Emploi

Durée d'indemnisation après rupture conventionnelle : les allocations réduites dès le 1er septembre

À partir du 1er septembre 2026, la durée maximale d'indemnisation après une rupture conventionnelle baisse sensiblement, notamment pour les moins de 55 ans. Le gouvernement attend des économies importantes ; pour les salariés, cela réduit le filet financier lors d'une transition professionnelle.

Durée d'indemnisation après rupture conventionnelle : les allocations réduites dès le 1er septembre
©Illustration IA Nicolas Berger / renseignementeconomique.fr

Une réforme nationale qui raccourcit le filet de sécurité financier

À compter du 1er septembre 2026, la durée maximale d'indemnisation versée aux salariés dont le contrat est rompu par rupture conventionnelle sera sensiblement réduite. La modification, issue de la loi du 25 février 2026, s'appliquera aux ruptures effectives à partir de cette date et vise à générer des économies substantielles pour l'assurance chômage.

Quelles durées changent concrètement ?

La principale baisse concerne les allocataires de moins de 55 ans : leur période maximale indemnisée passe de 18 mois à 15 mois. Les seniors voient aussi leur durée ajustée selon les tranches d'âge : la durée devient 20,5 mois pour les 55 ans et plus, contre des paliers antérieurs à 22,5 mois (55–56 ans) et 27 mois (57 ans et plus).

Tranche d'âgeNouvelle durée maximale
< 55 ans15 mois
55 ans et plus20,5 mois

Pourquoi l'État a-t-il choisi cette voie ?
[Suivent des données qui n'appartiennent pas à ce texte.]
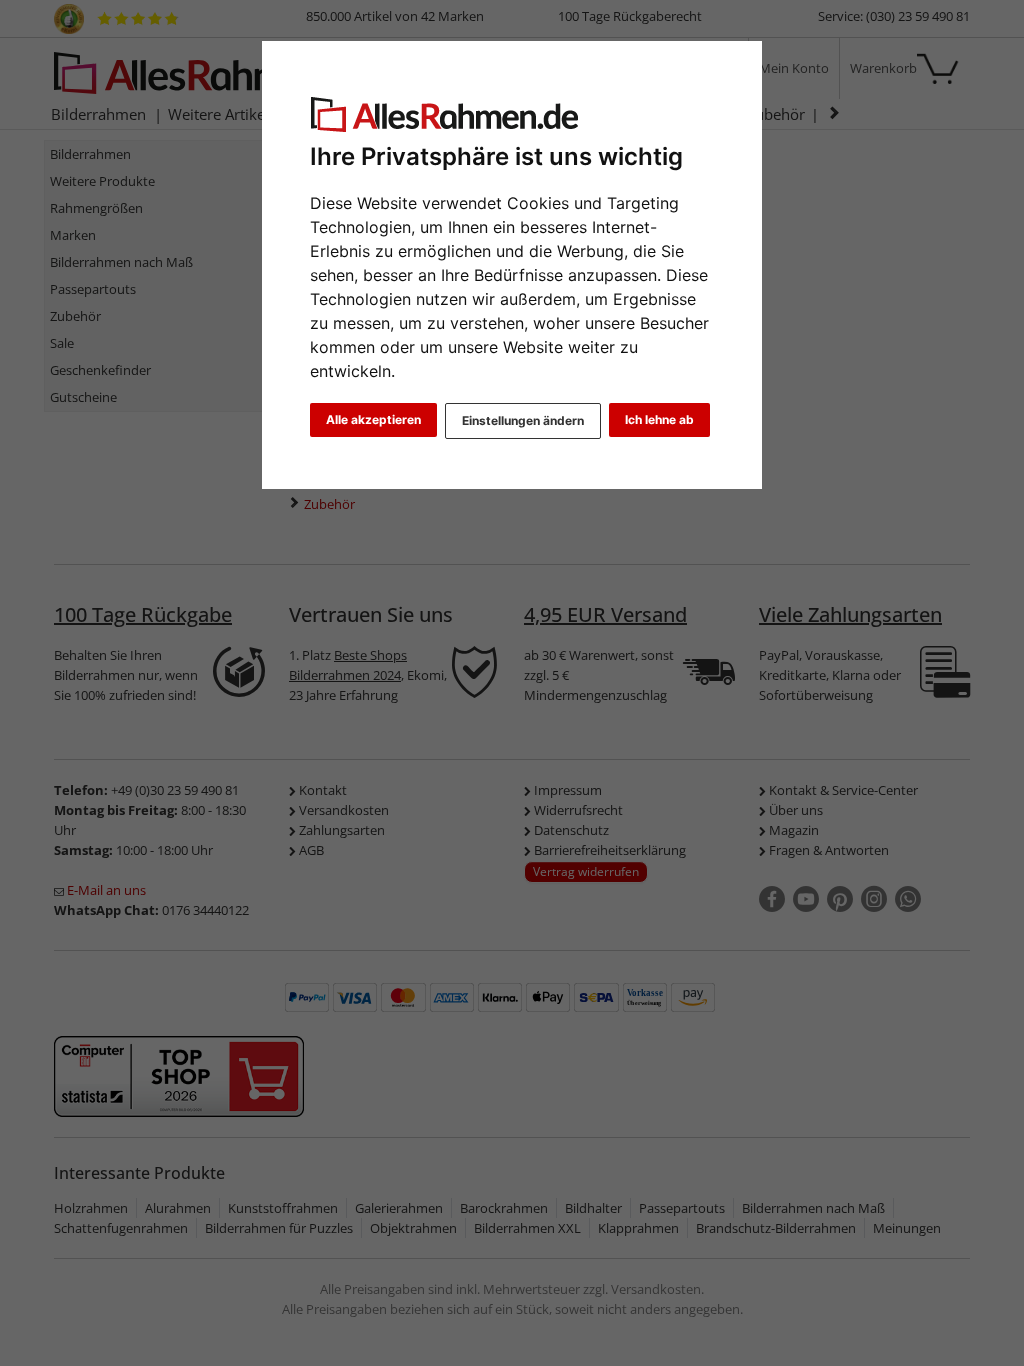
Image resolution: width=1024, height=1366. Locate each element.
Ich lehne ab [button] (659, 419)
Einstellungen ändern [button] (523, 420)
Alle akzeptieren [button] (373, 419)
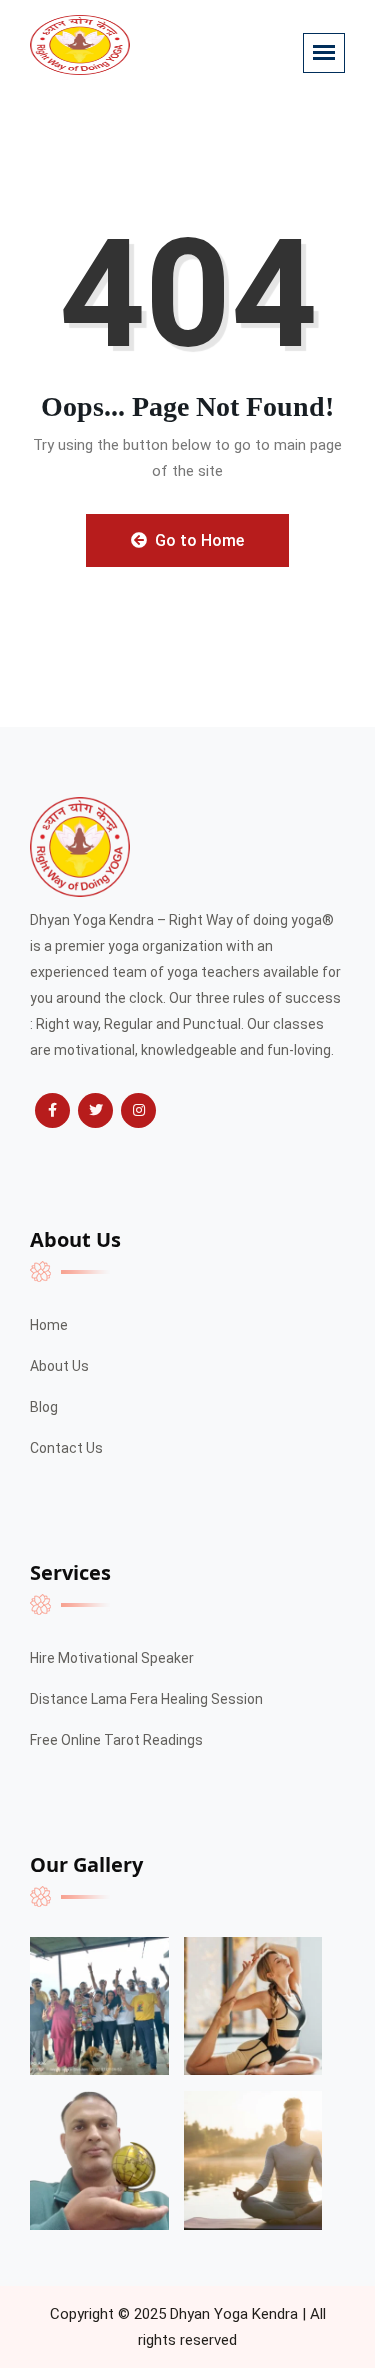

Selon l'étude d'impact citée lors du débat législatif, cette mesure devrait permettre à l'assurance chômage d'accumuler entre 600 et 800 millions d'euros d'économies par an en moyenne. Le raisonnement budgétaire est clair : en raccourcissant les durées d'indemnisation, le système réduit ses dépenses. Reste la question des conséquences humaines et du risque de fragiliser des parcours professionnels déjà précaires.

Ce que cela change pour les salariés et les employeurs

  • Salariés : pour ceux qui négocient aujourd'hui une rupture conventionnelle, la période durant laquelle ils peuvent compter sur des allocations va diminuer, compressant le temps disponible pour retrouver un emploi ou se reconvertir.
  • Demandeurs d'emploi : les ménages doivent désormais planifier des transitions plus courtes ; la capacité d'épargne et le niveau de précaution prennent de l'importance.
  • Employeurs : la modification peut influer sur la négociation des accords de départ, certains employeurs pouvant être tentés de proposer des compensations financières immédiates plutôt que d'accepter une rupture aux conditions antérieures.

Conséquences en matière d'emploi et de protection sociale

La baisse des durées d'indemnisation s'inscrit dans un mouvement plus large de maîtrise des dépenses sociales. Son effet réel sur le marché du travail dépendra toutefois de facteurs complémentaires : l'état de l'emploi local, la qualité des dispositifs de formation et d'accompagnement, et la capacité des services publics à accélérer les retours à l'emploi. Pour un salarié licencié par accord mutuel, perdre jusqu'à 3 mois d'indemnisation change la trajectoire financière et professionnelle.

Sur le fond, la réforme pose un arbitrage politique : prioriser l'allègement budgétaire de l'assurance chômage ou renforcer la durée et la qualité du soutien aux personnes en transition. À l'approche du 1er septembre, les acteurs du marché du travail — syndicats, collectivités et entreprises — devront adapter leurs pratiques et leurs conseils aux salariés concernés.